━━━━━ SUPPLIED DATA ━━━━━

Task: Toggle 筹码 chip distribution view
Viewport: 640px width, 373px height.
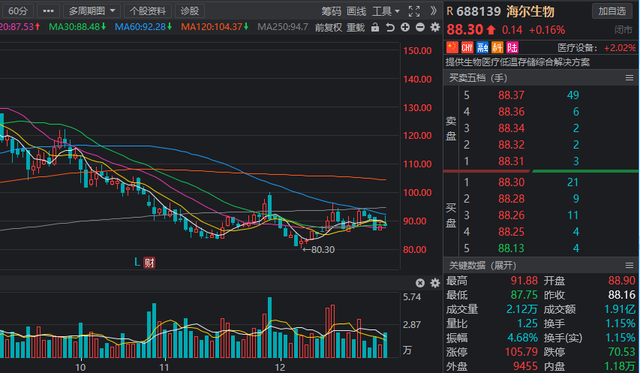Action: 331,11
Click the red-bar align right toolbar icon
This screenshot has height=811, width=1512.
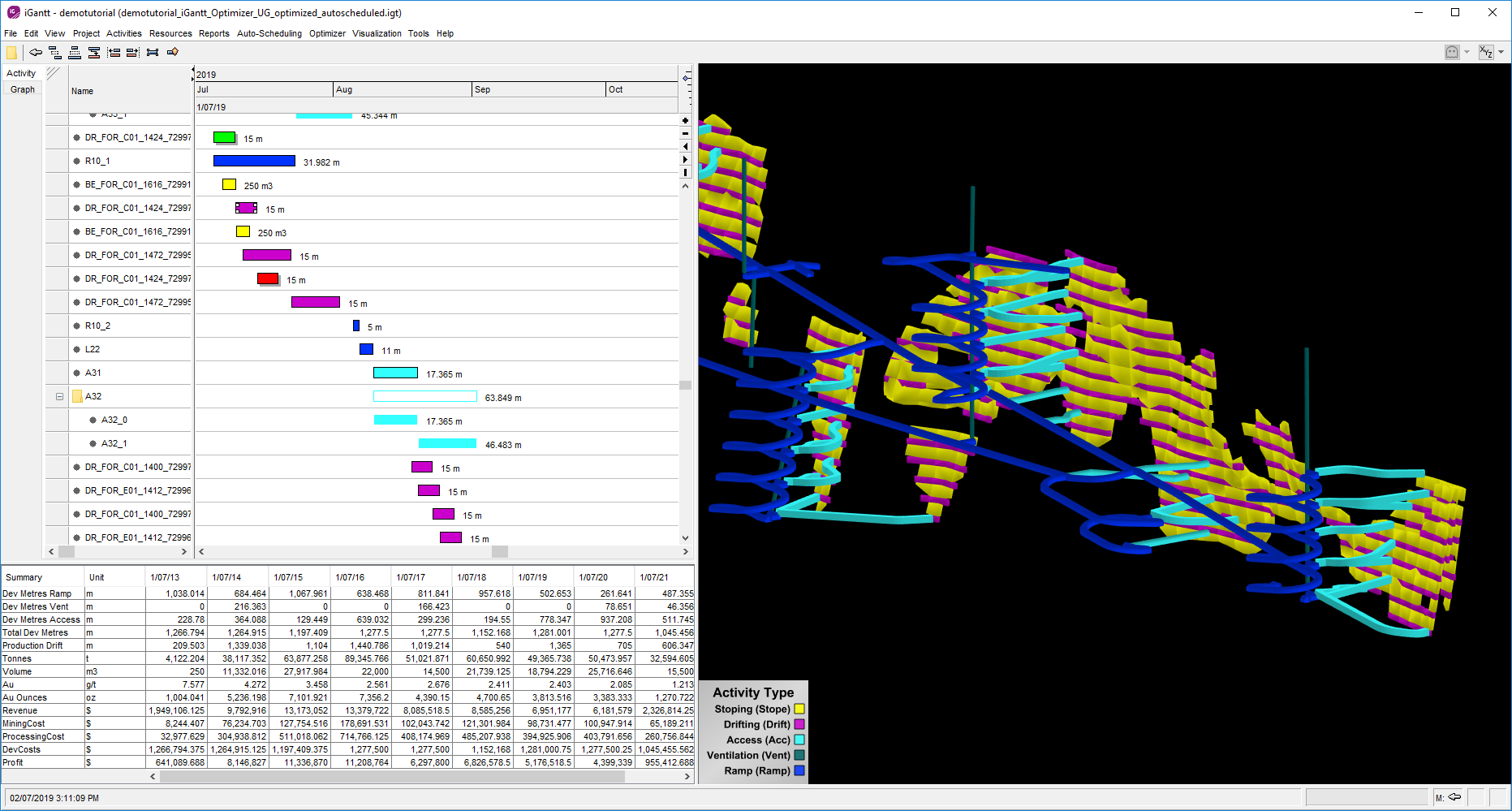[x=132, y=53]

━━━━━

Apart from the pictures, every line above must be repeated exactly.

YOUR SOLUTION:
Task: Toggle 筹码 chip distribution view
Viewport: 640px width, 373px height.
Action: 331,11
Click the red-bar align right toolbar icon
This screenshot has height=811, width=1512.
[x=132, y=53]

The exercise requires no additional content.